The operator explained that people can use their phones, tablets or computers to hop on board a virtual bus and check out features such as seating, including priority seating, wheelchair and buggy spaces, as well as the manual ramp, luggage racks, handrails and grab poles. They can also learn about the hearing loop system, GPS tracking, CCTV, USB charging points, anti-virus air filters, WiFi and next stop audio and visual announcements and even ring the bell.

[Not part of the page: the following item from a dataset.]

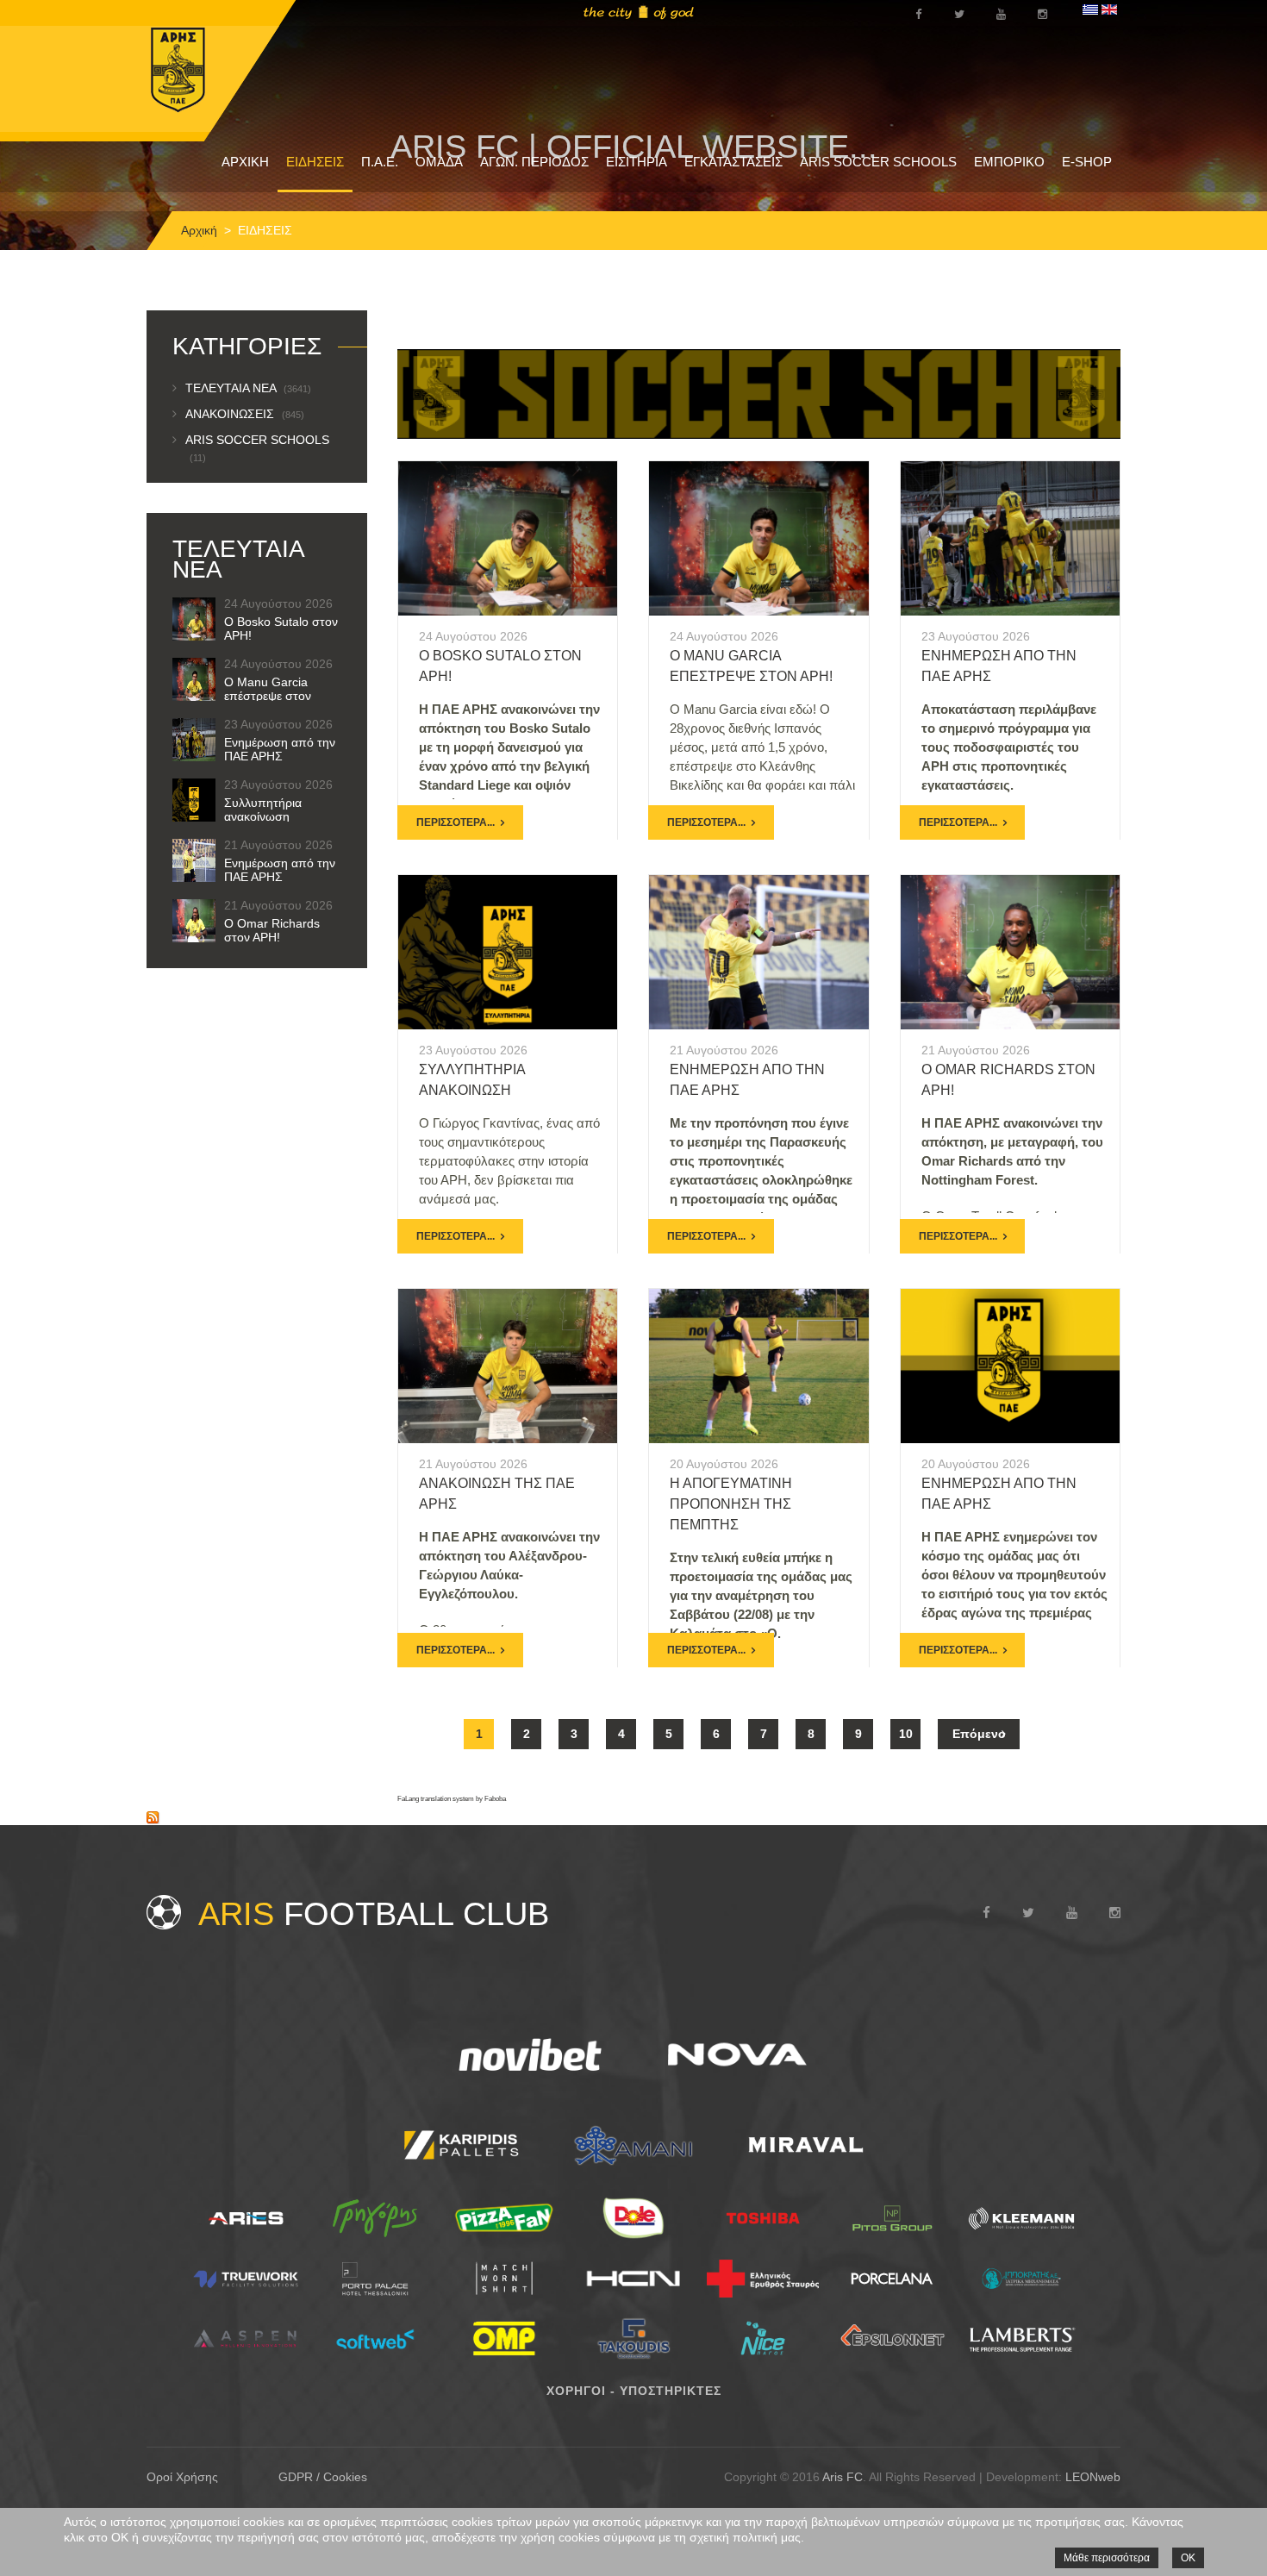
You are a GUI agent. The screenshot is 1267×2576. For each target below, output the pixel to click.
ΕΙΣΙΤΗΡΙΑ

Virtual visitors can also view the bus company’s vision for transport superhubs, which brings together current thinking about mobility hubs for the busiest central locations and which the firm hopes will dramatically improve passengers’ waiting experience with larger shelters, more comfortable seating, enriched digital information, WiFi, USB charging points, links to other modes of transport, green bus stop roofs and solar panels.

Brighton & Hove and Metrobus Managing Director Martin Harris said the project grew out of the work the company does with local charity Grace Eyre. The organisation has run travel training for adults with learning disabilities with Brighton & Hove Buses since 2014.
“VirtualBus360 connects some of the high quality elements of the service as it is today, with a vision of the near future showing how we can integrate all forms of sustainable travel with great information and facilities for all bus users. This adds another way customers can choose to receive their information,” said Martin.

“We really want to hear from people about their experience of using VirtualBus, along with any ideas about how it could be improved or developed. This is just the beginning of our use of virtual reality to make travel easier.
“I’d like to thank all the charities who have contributed to this work, and Grace Eyre in particular, for their insights and sustained input into this project. It was through discussions with them about how we could integrate some of this real-life confidence building training into a virtual experience that VirtualBus360 came about.”

Grace Eyre’s Head of Travel Training Gary Cunningham said: “The level of thought and detail that has gone into this is absolutely fantastic. It will make a big difference in building travel confidence and creating the independence vital in enhancing people’s lives and opportunities. There is endless potential to create training scenarios and educational resources from this programme that we will use to ensure accessibility for everyone we support. A big thank you to Brighton & Hove Buses who listened and engaged so positively!”